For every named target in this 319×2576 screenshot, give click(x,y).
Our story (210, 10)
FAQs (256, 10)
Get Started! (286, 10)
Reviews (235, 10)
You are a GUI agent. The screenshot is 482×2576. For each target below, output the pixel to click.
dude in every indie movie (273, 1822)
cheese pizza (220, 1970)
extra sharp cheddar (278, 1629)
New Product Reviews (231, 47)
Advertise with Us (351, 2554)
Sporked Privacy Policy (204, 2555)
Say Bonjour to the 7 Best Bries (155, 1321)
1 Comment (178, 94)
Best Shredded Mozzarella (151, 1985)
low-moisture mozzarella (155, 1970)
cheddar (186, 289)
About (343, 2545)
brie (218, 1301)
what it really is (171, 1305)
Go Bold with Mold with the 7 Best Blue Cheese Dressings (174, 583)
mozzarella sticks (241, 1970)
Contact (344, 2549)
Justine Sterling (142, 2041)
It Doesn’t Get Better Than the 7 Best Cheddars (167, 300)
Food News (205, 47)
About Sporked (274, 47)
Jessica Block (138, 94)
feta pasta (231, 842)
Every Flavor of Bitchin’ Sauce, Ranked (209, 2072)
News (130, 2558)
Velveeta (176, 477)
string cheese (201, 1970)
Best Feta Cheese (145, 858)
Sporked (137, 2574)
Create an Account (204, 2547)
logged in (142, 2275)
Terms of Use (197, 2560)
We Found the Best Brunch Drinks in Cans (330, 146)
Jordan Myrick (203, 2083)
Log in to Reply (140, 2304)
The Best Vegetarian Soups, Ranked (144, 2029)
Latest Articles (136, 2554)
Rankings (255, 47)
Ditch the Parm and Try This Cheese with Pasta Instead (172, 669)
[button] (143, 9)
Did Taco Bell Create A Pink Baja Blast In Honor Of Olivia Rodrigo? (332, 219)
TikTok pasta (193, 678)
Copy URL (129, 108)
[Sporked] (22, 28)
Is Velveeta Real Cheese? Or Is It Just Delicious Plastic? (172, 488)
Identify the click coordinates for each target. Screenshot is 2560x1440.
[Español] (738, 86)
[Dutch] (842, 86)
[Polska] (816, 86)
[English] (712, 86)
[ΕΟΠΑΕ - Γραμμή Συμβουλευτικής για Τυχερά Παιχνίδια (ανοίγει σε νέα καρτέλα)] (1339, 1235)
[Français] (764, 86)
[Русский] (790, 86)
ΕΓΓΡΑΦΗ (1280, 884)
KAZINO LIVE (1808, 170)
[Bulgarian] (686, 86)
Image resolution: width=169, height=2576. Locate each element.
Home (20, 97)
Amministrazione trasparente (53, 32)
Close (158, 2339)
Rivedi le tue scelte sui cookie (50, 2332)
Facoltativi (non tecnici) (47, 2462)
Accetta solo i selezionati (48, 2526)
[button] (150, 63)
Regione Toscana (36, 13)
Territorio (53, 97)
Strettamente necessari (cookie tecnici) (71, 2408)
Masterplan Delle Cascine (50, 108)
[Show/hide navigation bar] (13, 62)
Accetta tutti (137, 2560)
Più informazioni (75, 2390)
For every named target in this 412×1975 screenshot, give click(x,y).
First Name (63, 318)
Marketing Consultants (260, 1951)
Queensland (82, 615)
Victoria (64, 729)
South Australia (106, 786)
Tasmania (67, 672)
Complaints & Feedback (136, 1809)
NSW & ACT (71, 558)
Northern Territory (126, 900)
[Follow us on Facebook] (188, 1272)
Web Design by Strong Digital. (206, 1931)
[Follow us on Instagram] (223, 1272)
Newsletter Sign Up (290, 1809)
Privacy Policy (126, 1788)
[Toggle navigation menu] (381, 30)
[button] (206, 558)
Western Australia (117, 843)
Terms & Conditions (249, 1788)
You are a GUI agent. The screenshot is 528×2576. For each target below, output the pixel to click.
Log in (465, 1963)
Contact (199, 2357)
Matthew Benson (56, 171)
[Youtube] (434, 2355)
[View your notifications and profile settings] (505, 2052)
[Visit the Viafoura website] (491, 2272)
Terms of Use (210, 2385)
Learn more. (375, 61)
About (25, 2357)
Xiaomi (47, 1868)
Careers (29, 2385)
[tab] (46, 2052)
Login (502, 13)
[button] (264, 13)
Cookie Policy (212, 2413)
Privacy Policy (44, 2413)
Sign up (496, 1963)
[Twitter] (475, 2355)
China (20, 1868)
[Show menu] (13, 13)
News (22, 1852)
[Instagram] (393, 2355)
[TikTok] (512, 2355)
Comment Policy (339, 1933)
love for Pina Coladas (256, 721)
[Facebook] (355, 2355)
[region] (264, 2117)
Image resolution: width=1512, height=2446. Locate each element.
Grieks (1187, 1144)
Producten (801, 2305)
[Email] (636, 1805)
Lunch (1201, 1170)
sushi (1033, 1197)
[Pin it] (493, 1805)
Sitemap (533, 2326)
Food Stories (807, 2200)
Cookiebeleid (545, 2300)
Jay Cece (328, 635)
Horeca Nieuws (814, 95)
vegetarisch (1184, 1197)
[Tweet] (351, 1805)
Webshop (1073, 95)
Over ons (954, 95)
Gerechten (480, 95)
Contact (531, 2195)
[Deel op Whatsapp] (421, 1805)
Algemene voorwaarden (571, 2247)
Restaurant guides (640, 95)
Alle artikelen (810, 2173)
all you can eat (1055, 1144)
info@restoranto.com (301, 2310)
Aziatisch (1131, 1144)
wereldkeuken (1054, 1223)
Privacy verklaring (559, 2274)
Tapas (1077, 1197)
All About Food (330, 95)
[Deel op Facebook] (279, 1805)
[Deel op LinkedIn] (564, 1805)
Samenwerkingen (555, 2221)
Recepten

:::

Try it:
Everything above from the line with "Web Design by Strong Digital. (206, 1931)" to the line with "Terms & Conditions (249, 1788)", both included, must be repeated exactly, and nothing outside that range.

Response to the exercise:
Web Design by Strong Digital. (206, 1931)
[Follow us on Instagram] (223, 1272)
Newsletter Sign Up (290, 1809)
Privacy Policy (126, 1788)
[Toggle navigation menu] (381, 30)
[button] (206, 558)
Western Australia (117, 843)
Terms & Conditions (249, 1788)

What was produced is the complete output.